When Kymeta came on the scene several years ago, it generated quick buzz and a lot of excitement for its electronically-steered flat-panel metamaterials antennas, including in the aviation sector.
But some of Kymeta’s current and former partners – Inmarsat in aero and Panasonic in maritime, respectively – have suggested or intimated that the tech needs to cook a little longer. And various industry consultants attending this week’s Satellite 2018 conference in Washington DC said the same off record, in reference to Kymeta’s aero work specifically.
RGN reached out directly to Kymeta before and during Satellite 2018 to ask whether this is fair assessment of the state of play. Read responses from Kymeta VP business development Steve Sybeldon and Kymeta chief strategy officer Bill Marks below.
Steve Sybeldon: Kymeta was founded in 2012, and is less than 6 years old. Since then Kymeta has proven to be the only company capable of commercializing an FPA with no moving parts, going from raw initial concept to a commercially available antenna, user terminal, and network services – Kymeta KĀLO services were developed in partnership with Intelsat and are currently available.
We have delivered numerous terminals to 23 customers, in 13 countries, representing 7 different use cases – with more coming online every day, and have received overwhelmingly positive reviews from the many customers who have tried our product – a long list which does not include Panasonic or Inmarsat.
Even the statements made by Panasonic and Inmarsat are not as broad as is intimated in this question; and are specific to the aeronautical market. We are making rapid progress in aviation as well, and will announce more when we think that it is appropriate.
Can Kymeta provide an update on its work in both markets? Will the aero market, in particular, take a few years or do you envisage installs on business jets in the near-term? And does Kymeta still have a robust relationship with Honeywell?
Steve Sybeldon: We are actively and rapidly making progress on bringing our commercially available product into aeronautical markets, and will announce more when we think that it is appropriate to do so.
One of your partners has been Honeywell and the Inmarsat GX program. Are you guys still working together at all?
Bill Marks: So we have a Ka prototype that we built and it’s very promising.

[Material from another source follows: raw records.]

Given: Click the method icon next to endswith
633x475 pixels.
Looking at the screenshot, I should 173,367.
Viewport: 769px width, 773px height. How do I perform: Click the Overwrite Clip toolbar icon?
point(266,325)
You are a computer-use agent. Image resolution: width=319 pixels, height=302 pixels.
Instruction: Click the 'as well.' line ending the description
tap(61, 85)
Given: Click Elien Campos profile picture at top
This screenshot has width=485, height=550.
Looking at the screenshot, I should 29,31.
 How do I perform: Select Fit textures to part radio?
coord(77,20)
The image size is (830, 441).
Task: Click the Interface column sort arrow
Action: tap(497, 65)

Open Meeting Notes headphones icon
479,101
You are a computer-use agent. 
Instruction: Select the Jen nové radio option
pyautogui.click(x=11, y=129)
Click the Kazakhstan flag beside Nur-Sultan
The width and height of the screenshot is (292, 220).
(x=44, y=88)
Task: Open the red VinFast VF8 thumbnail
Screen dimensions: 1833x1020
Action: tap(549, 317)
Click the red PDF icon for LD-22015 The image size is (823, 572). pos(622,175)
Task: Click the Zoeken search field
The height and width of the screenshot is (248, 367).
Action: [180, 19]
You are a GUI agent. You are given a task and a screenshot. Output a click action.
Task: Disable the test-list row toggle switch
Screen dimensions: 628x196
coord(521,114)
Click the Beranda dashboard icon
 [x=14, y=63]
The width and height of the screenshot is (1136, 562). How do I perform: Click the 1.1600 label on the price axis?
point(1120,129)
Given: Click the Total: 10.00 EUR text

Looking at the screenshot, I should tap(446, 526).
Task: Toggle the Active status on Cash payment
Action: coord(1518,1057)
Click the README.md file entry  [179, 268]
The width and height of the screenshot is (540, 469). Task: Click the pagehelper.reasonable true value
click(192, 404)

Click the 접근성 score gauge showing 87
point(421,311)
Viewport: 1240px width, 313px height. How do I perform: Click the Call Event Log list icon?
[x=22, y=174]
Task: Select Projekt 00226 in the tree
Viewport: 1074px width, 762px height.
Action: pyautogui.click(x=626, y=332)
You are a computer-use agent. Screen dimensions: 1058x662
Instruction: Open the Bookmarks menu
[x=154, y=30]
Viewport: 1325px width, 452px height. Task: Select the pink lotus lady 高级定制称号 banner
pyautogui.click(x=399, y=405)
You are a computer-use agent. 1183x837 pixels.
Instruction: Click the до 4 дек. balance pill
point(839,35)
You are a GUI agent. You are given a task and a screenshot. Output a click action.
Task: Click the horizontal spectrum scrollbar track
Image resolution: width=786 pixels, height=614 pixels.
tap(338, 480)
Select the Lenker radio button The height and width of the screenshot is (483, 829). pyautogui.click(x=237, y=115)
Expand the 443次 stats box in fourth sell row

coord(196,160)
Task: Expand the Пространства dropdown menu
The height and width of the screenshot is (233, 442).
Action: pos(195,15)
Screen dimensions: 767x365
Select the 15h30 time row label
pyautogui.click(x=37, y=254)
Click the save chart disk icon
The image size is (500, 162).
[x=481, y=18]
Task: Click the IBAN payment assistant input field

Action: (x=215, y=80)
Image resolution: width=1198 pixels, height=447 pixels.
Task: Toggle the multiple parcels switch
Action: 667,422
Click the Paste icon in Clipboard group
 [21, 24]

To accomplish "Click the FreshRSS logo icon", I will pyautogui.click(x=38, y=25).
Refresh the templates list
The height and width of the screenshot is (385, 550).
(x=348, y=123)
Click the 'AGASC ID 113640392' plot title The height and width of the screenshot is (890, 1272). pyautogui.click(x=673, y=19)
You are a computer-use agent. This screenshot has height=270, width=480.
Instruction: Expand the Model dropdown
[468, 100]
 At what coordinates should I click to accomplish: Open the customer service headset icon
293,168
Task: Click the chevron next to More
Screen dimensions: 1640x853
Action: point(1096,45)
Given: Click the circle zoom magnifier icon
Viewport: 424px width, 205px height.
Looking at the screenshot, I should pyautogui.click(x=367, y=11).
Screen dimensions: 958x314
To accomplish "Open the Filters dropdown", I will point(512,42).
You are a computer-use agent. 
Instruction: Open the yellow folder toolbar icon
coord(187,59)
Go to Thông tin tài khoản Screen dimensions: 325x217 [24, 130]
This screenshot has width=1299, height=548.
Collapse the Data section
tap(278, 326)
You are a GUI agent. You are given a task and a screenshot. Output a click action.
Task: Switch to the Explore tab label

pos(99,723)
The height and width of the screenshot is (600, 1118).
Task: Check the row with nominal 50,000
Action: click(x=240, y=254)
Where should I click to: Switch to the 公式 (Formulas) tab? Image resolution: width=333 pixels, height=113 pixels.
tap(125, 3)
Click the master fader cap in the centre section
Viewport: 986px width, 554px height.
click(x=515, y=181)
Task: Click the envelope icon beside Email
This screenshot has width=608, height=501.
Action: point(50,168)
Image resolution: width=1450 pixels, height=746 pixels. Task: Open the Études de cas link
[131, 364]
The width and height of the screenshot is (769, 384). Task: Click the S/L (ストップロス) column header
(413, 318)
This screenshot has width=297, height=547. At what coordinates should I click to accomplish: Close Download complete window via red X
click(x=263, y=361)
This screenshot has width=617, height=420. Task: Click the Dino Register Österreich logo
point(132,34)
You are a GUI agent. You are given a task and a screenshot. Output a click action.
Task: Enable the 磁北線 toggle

You know, the way we kind of do our business [is] here’s our prototype, we show good results, we try to get some customer interest before we start spending a bunch of our risk capital to build something. We want to make sure someone is going to buy it. And where we got with Ka is we had a very promising prototype and then nobody was saying they would be interested in buying a Ka antenna so it sits in our lab looking for kind of a sponsor I guess, right. And sponsorship doesn’t mean money, it just means, hey I really want a Ka antenna … Everybody has great ideas about Ka, but nobody has really had a great business plan about it. GX is a great network that gives you global coverage but it has limitations that everybody knows about.
Is there a need to maintain a certain amount of R&D in aero to keep your fingers in it?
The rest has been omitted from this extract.